Der gerügte Verfahrensmangel liegt vor. Das LSG ist dem Antrag des Klägers auf Aufhebung des Termins am 6.4.2016 nicht nachgekommen,
obwohl "erhebliche" Gründe iS des §
227 Abs
1 Satz 1
Zivilprozessordnung (
ZPO) hierfür vorgelegen haben.
Gemäß §
62 1. Halbsatz
SGG, Art
103 Abs
1 GG ist den Beteiligten vor jeder Entscheidung des Gerichts rechtliches Gehör zu gewähren. Bei einer Entscheidung aufgrund mündlicher
Verhandlung muss den Beteiligten unabhängig davon, ob sie die Möglichkeit zur schriftlichen Äußerung und Vorbereitung des
Verfahrens genutzt haben oder nicht, Gelegenheit gegeben werden, sich zur Sach- und Rechtslage in der mündlichen Verhandlung
selbst zu äußern. Ein ordnungsgemäß gestellter Verlegungsantrag mit einem hinreichend substanziiert geltend gemachten Terminsverlegungsgrund
begründet grundsätzlich eine entsprechende Pflicht des Gerichts zur Terminsverlegung (BSG SozR 3-1750 § 227 Nr 1 Satz 2; BSG, Urteil vom 28.4.1999 - B 6 KA 40/98 R - RdNr 16 und BSG, Urteil vom 12.2.2003 - B 9 SB 5/02 R - RdNr 11).
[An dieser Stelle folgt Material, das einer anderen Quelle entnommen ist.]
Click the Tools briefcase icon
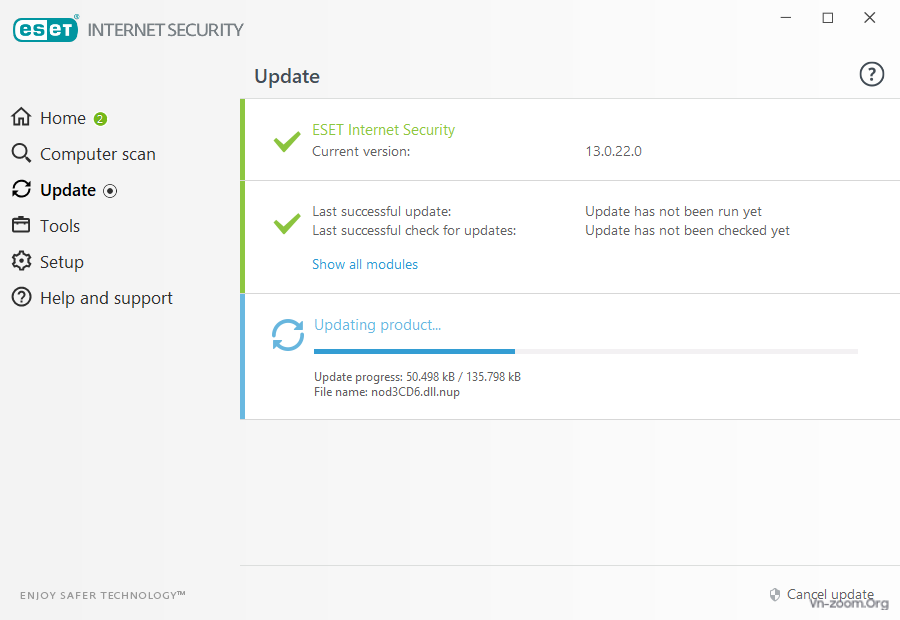This screenshot has width=900, height=620. coord(21,224)
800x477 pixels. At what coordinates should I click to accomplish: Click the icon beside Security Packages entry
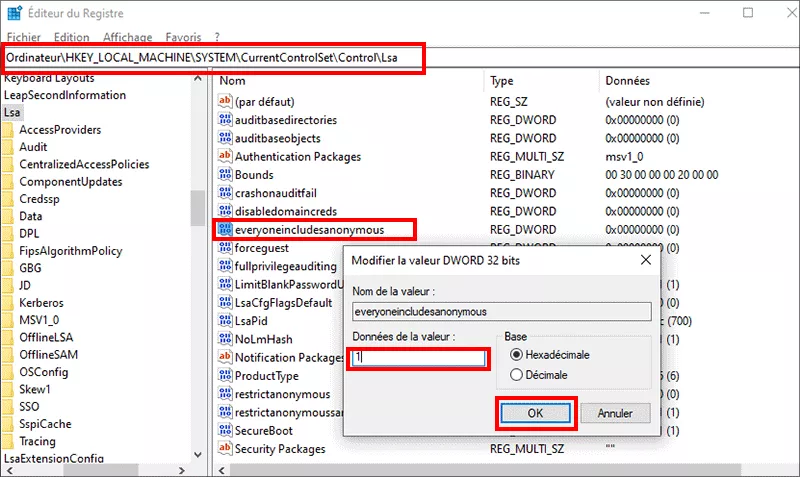(x=224, y=449)
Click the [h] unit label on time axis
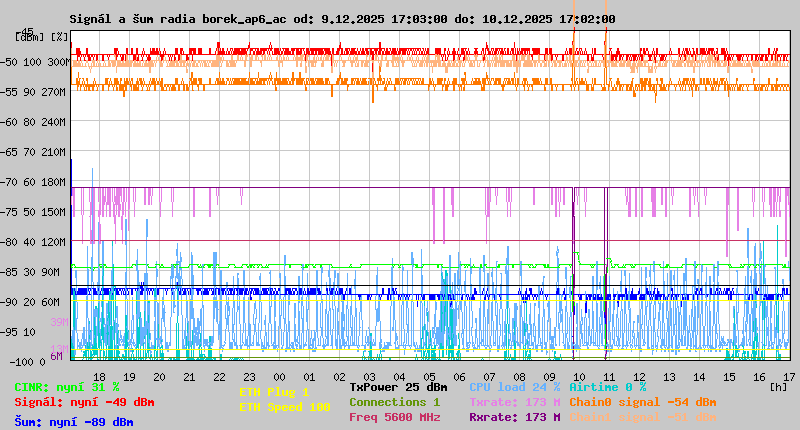 point(778,387)
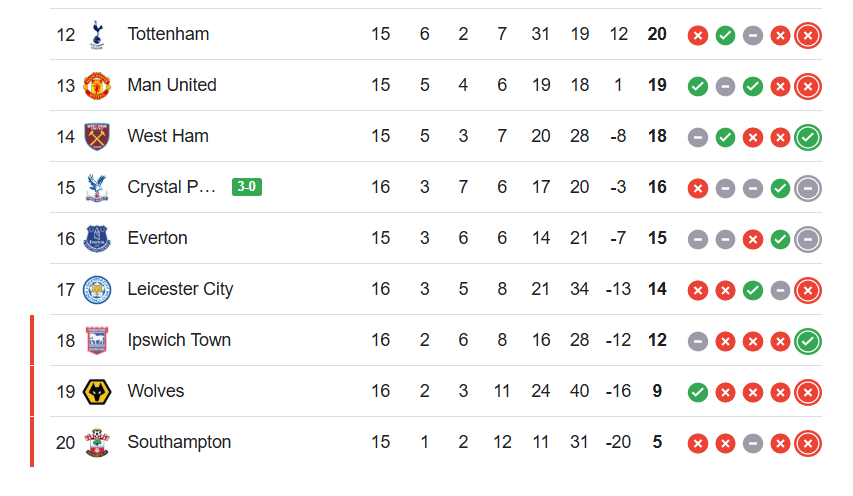Click Tottenham's latest ringed loss result icon
The width and height of the screenshot is (853, 496).
tap(808, 35)
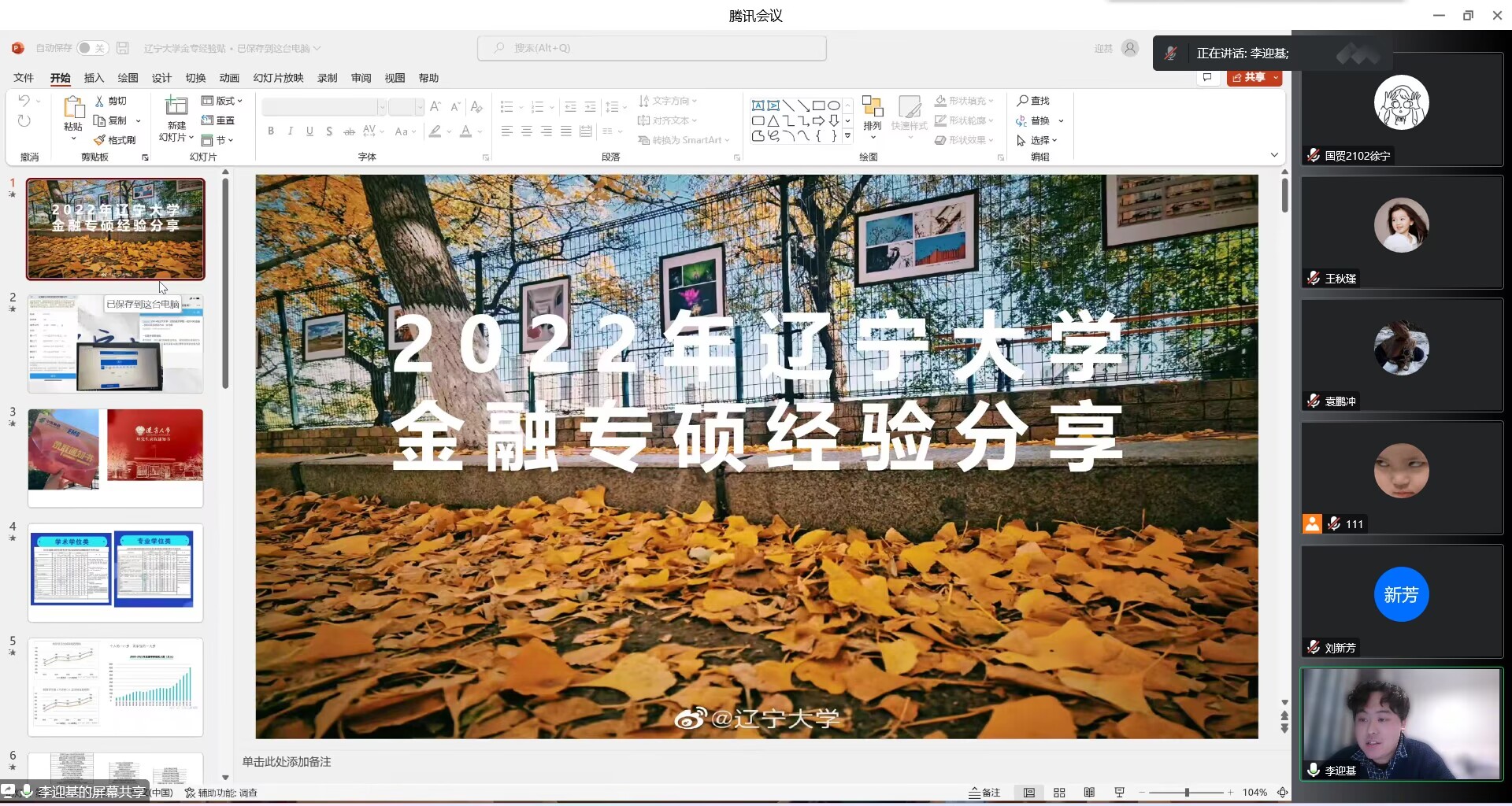The height and width of the screenshot is (806, 1512).
Task: Open the comments pane speech bubble icon
Action: tap(1206, 77)
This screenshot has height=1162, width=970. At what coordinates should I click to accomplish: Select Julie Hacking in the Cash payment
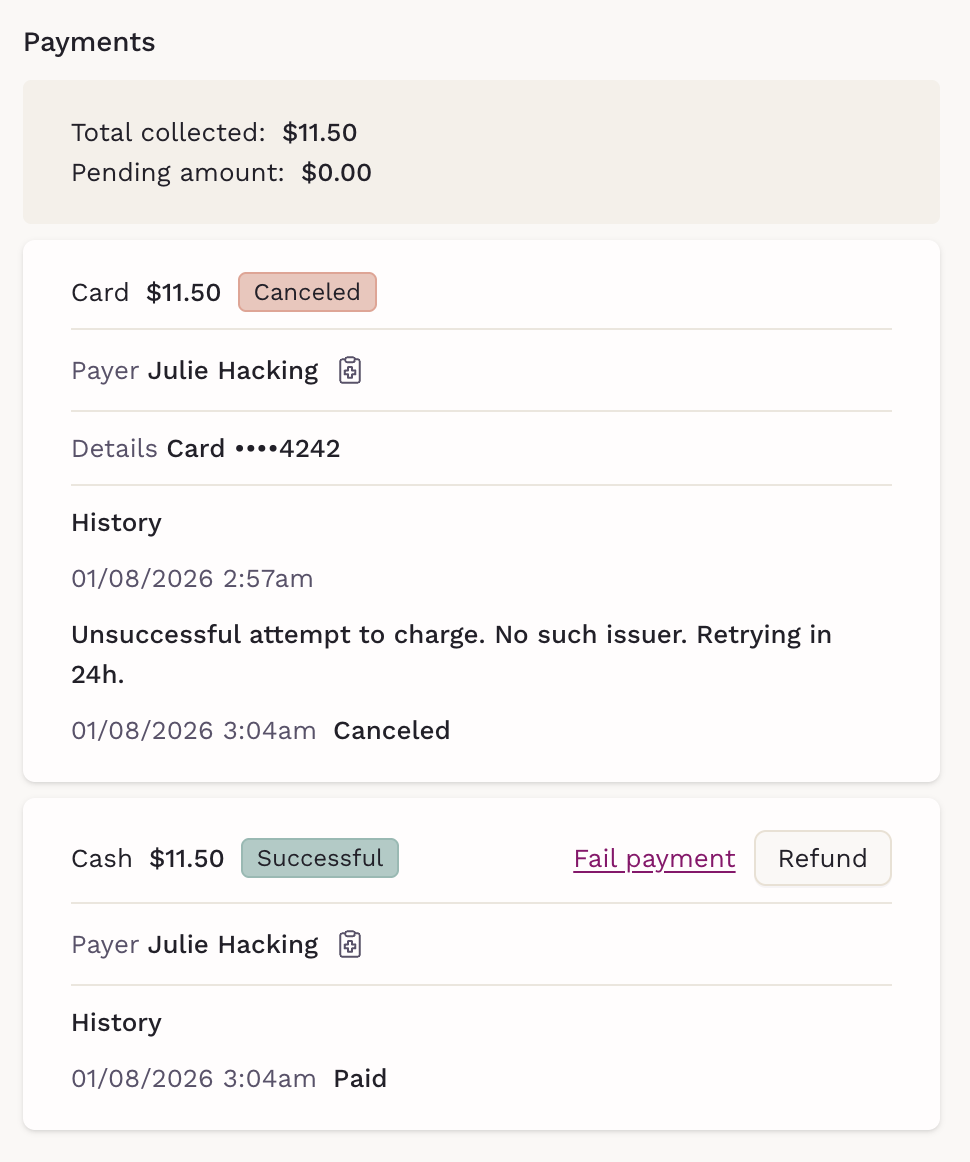pos(233,945)
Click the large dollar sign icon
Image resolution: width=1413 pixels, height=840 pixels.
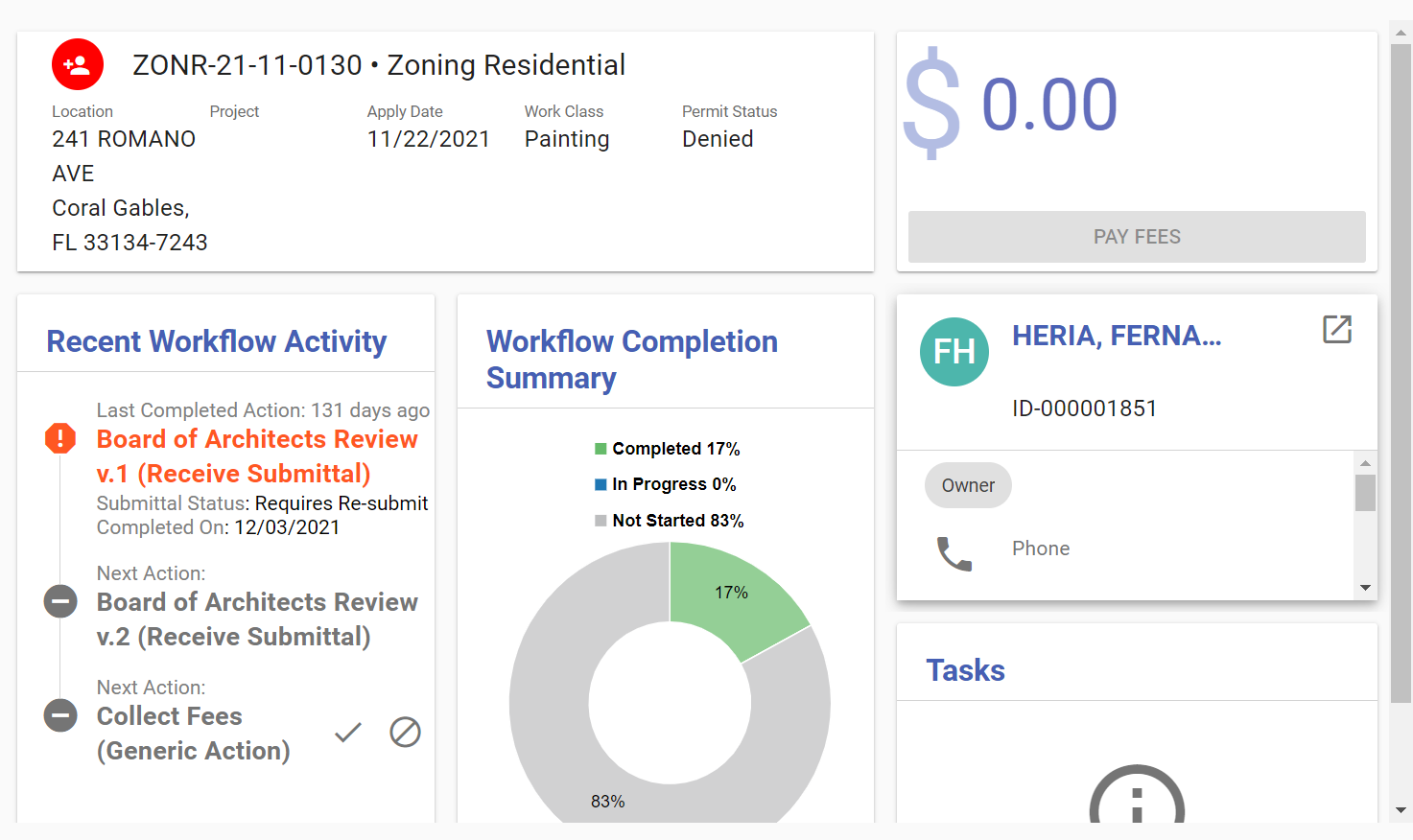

Diese Voraussetzungen lagen hier vor. Zutreffend ist das LSG zunächst davon ausgegangen, dass bei einem anwaltlich nicht vertretenen
Kläger das Gericht auf besondere Anforderungen, die es an die Glaubhaftmachung eines Grundes für einen Verlegungsantrag stellen
wird, hinweisen muss (vgl auch §
227 Abs
2 ZPO). Das anschließend vorgelegte Attest verbunden mit dem weiteren Verlegungsantrag durfte der Kläger aber nach diesen Hinweisen
als ausreichend ansehen. Die ärztliche Einschätzung, die diagnostizierte Infektion erfordere im vorliegenden Fall über 14
Tage Bettruhe, daraus folge Verhandlungsunfähigkeit, genügt den vom LSG selbst aufgestellten Anforderungen; dass es sich insoweit
um ein einheitliches Krankheitsgeschehen gehandelt hat, wird aus den aufeinander folgenden Attesten desselben Arztes auch
ohne Wiederholung der Diagnose im zweiten Attest erkennbar. Die Auffassung des LSG, aus ärztlich angeordneter Bettruhe folge
keine Verhandlungsunfähigkeit, ist so nicht nachvollziehbar; ebenso wenig die Auffassung, aus einer diagnostizierten Virusinfektion
könne Bettruhe über etwas mehr als zwei Wochen nicht folgen. Inhaltliche Bedenken, die das LSG wegen der Richtigkeit der ärztlichen
Einschätzung hatte, durften aber nicht zu Lasten des Klägers gehen. Die Anforderung, die Verhandlungsunfähigkeit sei nun amtsärztlich
zu attestieren, konnte der Kläger einen Tag vor dem Termin nicht mehr erfüllen, ebenso wie eigene Nachforschungen des Gerichts
ausgeschlossen waren. Aus den Akten ergibt sich auch kein Anhalt dafür, die Anträge könnten in Verschleppungsabsicht gestellt
worden sein; die Mitteilung über die Verlegung hat den Kläger an einem Donnerstag erreicht, sein weiterer Antrag ist am darauf
folgenden Montag eingegangen. Das LSG musste dem erneuten Verlegungsantrag damit nachkommen.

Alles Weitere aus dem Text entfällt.